## STATED GOAL
Transcribe every line of the data below verbatim, leaving the pictures out of your output.

## Part of a data file
□ □ □ □ □ □ □

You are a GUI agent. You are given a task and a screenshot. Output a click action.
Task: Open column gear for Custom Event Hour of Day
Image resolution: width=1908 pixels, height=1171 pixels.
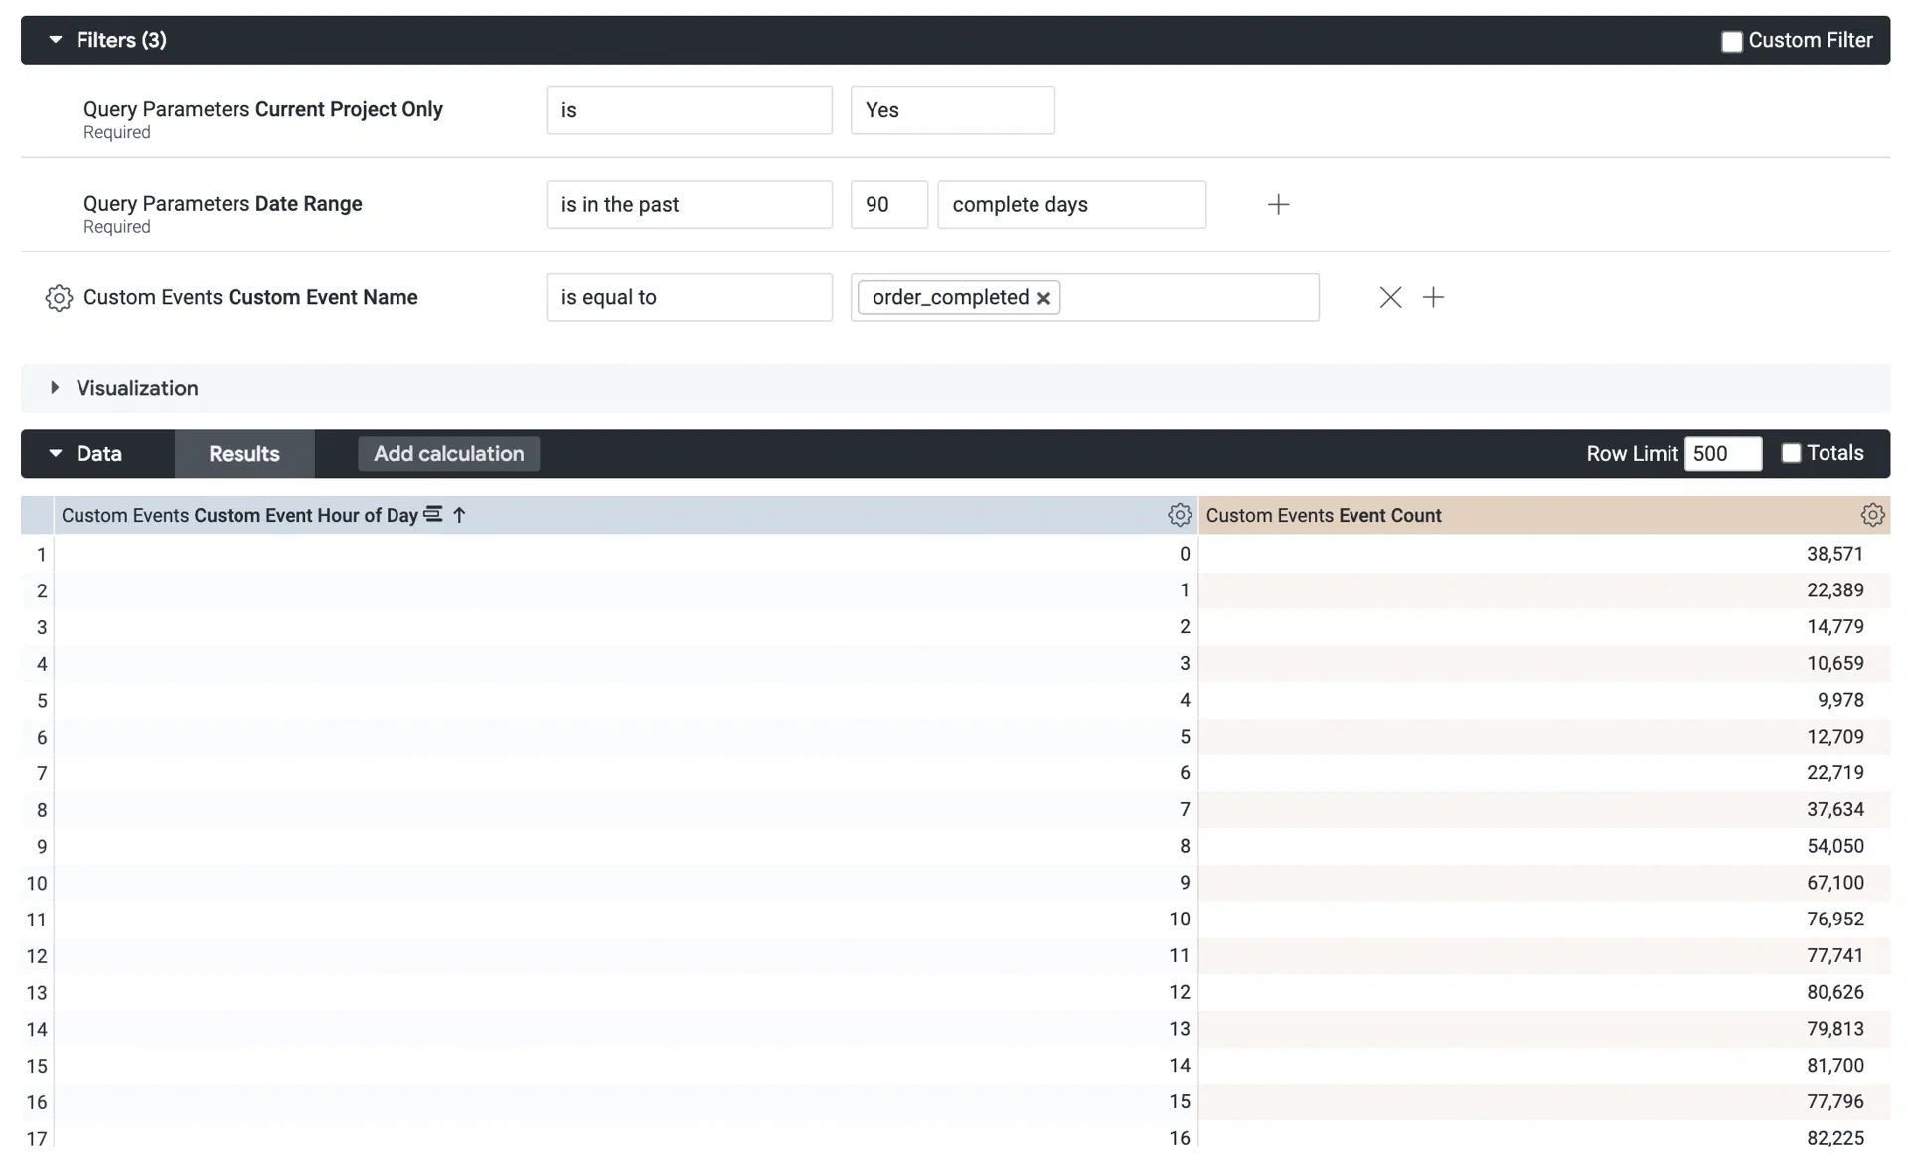point(1179,515)
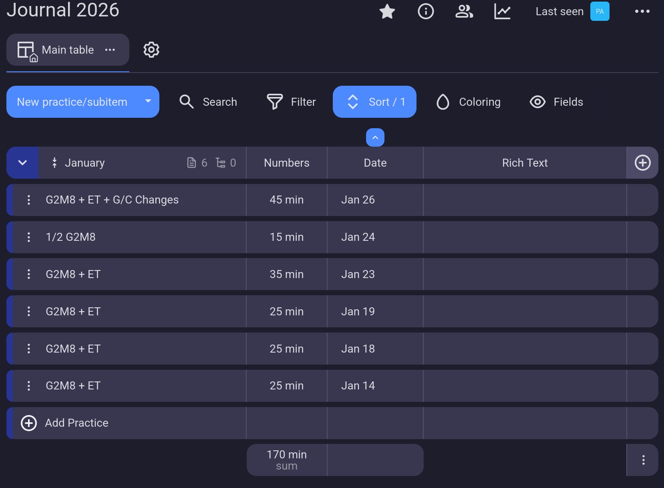Open the board info icon
The image size is (664, 488).
coord(425,12)
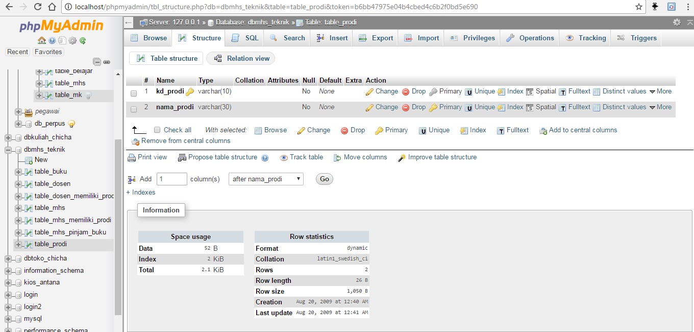The image size is (694, 332).
Task: Bookmark page with the star icon
Action: click(x=639, y=7)
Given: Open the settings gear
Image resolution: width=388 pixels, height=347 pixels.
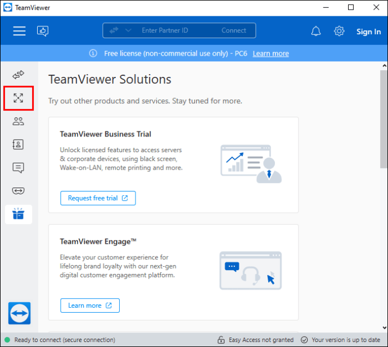Looking at the screenshot, I should point(339,31).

□ □ □ □ □ □ □

## FULL SOLUTION
You are a GUI agent. You are given a task and a screenshot. Output a click action.
Task: Open column gear for Custom Event Hour of Day
Image resolution: width=1908 pixels, height=1171 pixels.
point(1179,515)
Open the board info icon
The image size is (664, 488).
coord(425,12)
The image size is (694, 332).
Task: Bookmark page with the star icon
Action: click(x=639, y=7)
Given: Open the settings gear
Image resolution: width=388 pixels, height=347 pixels.
Looking at the screenshot, I should point(339,31).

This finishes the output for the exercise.